# TASKS TO CARRY OUT:
(A) In the passage on abortion bans, what is the abortion rate in countries that allow abortion without restriction as to reason?
(B) Please reproduce the stretch of the passage on abortion bans from "Banning abortion does" through "issued in March.".

# DOCUMENT EXTRACT:
..............................
Banning abortion does not reduce it
Countries that restrict abortion the most have the highest rates of abortion, the Guttmacher Institute found. “The abortion rate is 37 per 1,000 women in countries that prohibit abortion altogether or allow it only to save a woman’s life, and 34 per 1,000 in countries that allow abortion without restriction as to reason — a difference that is not significant,” Guttmacher said in a report issued in March.
“Historical and contemporary data show that where abortion is illegal or highly restricted, women resort to unsafe means to end an unwanted pregnancy, including self-inflicted abdominal and bodily trauma, ingestion of dangerous chemicals, self-medication with a variety of drugs, and reliance on unqualified abortion providers,” ACOG says. “Today, approximately 21 million women around the world obtain unsafe, illegal abortions each year.”
In the U.S. before Roe v. Wade, ACOG says an estimated 1.2 million U.S. women got illegal abortions every year, and says unsafe abortions killed as many as 5,000 of them. “After the Supreme Court ruling, mortality due to septic illegal abortion decreased precipitously,” ACOG said.
..............................
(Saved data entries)
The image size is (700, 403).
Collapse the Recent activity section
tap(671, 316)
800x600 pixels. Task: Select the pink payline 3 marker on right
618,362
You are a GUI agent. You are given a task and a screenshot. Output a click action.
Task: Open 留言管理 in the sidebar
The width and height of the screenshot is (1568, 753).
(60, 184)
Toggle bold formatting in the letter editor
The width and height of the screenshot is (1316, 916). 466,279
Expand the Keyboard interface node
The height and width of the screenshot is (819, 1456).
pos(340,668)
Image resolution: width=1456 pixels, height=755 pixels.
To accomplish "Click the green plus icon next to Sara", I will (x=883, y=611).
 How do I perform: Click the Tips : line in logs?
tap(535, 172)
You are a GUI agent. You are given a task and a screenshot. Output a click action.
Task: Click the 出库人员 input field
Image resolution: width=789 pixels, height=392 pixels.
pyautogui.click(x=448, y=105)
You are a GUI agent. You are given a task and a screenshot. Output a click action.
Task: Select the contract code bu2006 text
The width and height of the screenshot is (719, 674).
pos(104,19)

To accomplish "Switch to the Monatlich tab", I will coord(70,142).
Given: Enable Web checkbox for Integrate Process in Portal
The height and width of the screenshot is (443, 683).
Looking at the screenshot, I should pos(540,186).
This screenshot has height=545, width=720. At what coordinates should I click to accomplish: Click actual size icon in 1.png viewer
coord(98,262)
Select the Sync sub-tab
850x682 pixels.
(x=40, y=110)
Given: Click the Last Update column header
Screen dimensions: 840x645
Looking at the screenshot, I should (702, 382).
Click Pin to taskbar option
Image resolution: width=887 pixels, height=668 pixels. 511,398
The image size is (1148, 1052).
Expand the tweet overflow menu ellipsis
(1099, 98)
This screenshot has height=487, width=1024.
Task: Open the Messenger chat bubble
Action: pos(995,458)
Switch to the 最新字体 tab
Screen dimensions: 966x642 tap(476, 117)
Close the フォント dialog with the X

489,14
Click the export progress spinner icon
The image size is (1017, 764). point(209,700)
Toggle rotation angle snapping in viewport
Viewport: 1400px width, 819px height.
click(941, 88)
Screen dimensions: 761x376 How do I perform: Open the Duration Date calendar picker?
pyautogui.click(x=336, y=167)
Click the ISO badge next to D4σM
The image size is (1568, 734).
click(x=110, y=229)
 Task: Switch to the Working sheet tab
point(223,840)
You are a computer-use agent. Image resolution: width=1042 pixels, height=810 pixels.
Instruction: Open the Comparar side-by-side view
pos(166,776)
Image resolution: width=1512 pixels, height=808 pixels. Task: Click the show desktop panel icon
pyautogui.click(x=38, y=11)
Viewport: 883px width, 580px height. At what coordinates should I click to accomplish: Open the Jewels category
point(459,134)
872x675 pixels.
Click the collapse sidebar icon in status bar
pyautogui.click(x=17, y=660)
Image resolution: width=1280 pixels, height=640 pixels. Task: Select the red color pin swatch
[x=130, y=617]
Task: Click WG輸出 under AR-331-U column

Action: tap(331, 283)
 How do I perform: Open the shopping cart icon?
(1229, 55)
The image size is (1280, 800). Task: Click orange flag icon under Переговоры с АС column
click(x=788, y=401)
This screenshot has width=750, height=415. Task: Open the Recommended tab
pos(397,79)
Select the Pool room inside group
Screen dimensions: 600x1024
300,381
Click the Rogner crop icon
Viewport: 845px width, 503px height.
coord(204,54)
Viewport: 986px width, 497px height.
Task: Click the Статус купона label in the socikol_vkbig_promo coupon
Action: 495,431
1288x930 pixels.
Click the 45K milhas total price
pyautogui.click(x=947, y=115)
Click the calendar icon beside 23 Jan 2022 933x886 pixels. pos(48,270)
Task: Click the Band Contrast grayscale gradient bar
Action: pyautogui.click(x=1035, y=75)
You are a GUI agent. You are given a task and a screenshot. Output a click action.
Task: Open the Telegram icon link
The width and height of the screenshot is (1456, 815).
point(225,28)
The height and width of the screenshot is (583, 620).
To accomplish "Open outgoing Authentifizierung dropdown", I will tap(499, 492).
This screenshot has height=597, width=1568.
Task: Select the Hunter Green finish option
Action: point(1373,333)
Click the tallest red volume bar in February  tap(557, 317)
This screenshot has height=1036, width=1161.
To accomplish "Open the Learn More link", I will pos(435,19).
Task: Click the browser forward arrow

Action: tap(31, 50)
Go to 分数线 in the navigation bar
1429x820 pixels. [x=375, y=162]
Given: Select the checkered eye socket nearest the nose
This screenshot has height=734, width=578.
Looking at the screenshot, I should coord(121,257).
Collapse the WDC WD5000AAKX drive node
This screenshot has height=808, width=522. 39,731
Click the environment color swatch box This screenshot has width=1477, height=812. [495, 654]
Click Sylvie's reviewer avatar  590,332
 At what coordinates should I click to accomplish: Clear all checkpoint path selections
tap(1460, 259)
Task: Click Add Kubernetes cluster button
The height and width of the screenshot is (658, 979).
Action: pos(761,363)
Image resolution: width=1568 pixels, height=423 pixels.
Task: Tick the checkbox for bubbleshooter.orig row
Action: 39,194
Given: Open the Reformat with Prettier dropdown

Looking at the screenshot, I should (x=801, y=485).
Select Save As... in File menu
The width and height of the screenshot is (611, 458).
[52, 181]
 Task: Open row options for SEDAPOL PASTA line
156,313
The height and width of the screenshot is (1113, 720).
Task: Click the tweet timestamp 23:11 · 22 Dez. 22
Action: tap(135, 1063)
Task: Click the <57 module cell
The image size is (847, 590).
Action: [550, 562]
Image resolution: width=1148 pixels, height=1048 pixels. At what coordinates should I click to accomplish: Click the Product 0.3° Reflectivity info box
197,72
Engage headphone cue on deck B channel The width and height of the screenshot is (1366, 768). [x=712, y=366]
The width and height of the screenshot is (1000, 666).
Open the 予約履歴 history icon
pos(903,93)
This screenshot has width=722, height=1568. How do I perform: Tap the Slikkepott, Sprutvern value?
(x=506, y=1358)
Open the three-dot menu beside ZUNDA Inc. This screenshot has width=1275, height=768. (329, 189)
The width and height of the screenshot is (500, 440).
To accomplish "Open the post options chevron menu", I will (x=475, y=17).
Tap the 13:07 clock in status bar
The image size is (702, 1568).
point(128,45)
..............................
# SET OF ANSWERS:
(A) 34 per 1,000 women.

(B)
Banning abortion does not reduce it
Countries that restrict abortion the most have the highest rates of abortion, the Guttmacher Institute found. “The abortion rate is 37 per 1,000 women in countries that prohibit abortion altogether or allow it only to save a woman’s life, and 34 per 1,000 in countries that allow abortion without restriction as to reason — a difference that is not significant,” Guttmacher said in a report issued in March.